I’m almost always logged in to Evernote, and I found out about the reset when I switched to the open Evernote window on my MacBook and saw this:
I’ve blacked out my user name and blurred the displayed note thumbnails.
At first I was rather confused. I thought that either I had a network connectivity problem or my account had been hacked. I checked my email, but had not yet received any notice, so I went to Twitter. Fortunately, Evernote had tweeted about the issue, so I immediately knew what was wrong and what to do. I am satisfied with Evernote’s reaction to this situation. However, the incident made me think a bit about how much I’m relying on this service.
I have been taking notes with Evernote for about 2.5 years. In terms of volume, I’m not a power user by any means, but along with my blogs, the content I have stored in this service is some of the most valuable to me. Because because my schedule doesn’t allow me to block off a certain about of time every day on the same device for my personal work and because Evernote allows me to easily synchronize across all the devices I use, I rely on it heavily for most of my writing.
Since I am able to access my content on my computer wherever I am and in my offline notebooks on all my mobile devices, I have been comfortable trusting the service with my most important ideas and writing. A few months ago, Evernote support engineers helped me recover a note that was lost because of my own error. They did something smart; they offered me a trial premium subscription so I could restore a previous version of the note. In doing so they gained a happy user and a paying subscriber.

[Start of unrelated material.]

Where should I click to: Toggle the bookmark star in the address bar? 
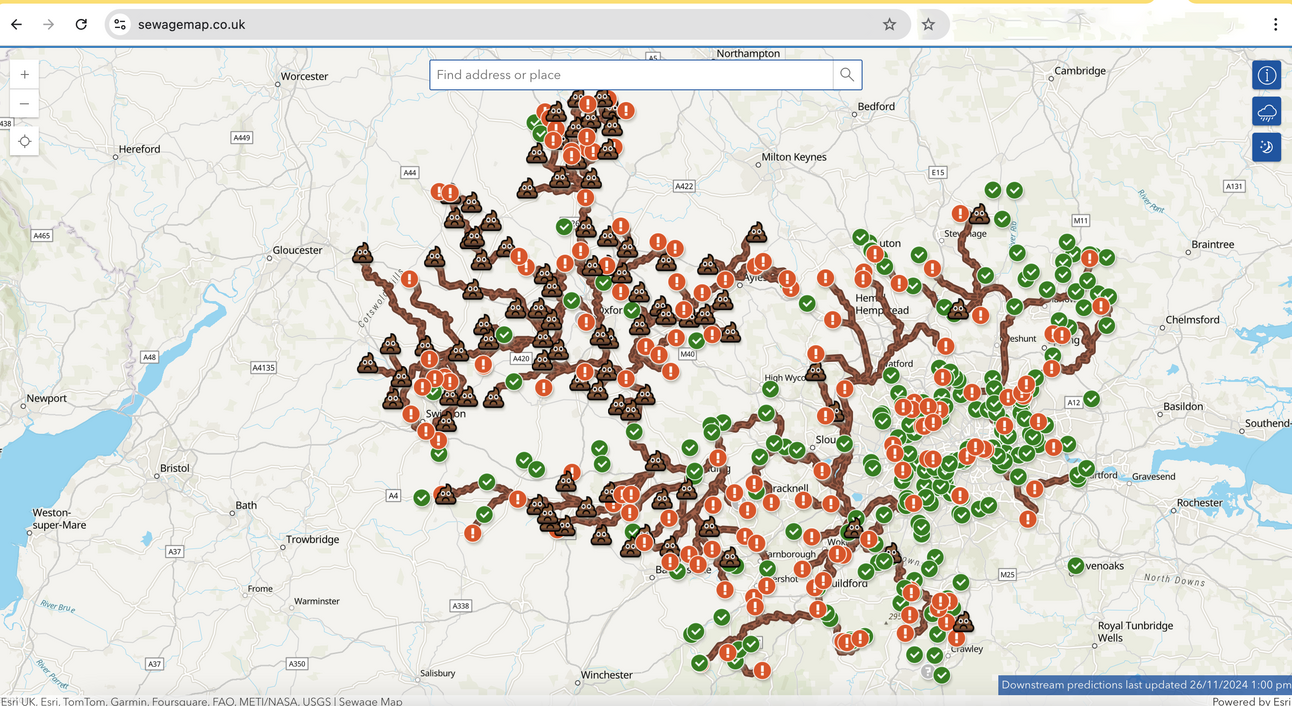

What I realized yesterday is that if I am not logged in to Evernote, I am not able to access my content even if it is stored locally on my computer. Of course, this is actually a good security feature, as it prevents anyone from accessing that content if they manage to get access to my computer without my knowledge. On the other hand, logging in to the service requires an Internet connection, so I must not forget to stay logged in if I plan to use Evernote on my MacBook when I’m going outside an Internet coverage area.
Finally, I also realized that Evernote could for whatever reason revoke my account at any time, and I would be unable to access my content on their service, even if that content is stored locally on my machine. I used to feel reassured by having a local copy of my content, but now I’m not so sure that’s sufficient. Even though I’m a satisfied user and I have a good opinion of the company’s respect for their users, knowing this makes me somewhat uneasy. I might have to think more about taking steps to back up my Evernote content regularly in a place that I control, like a disaster recovery system.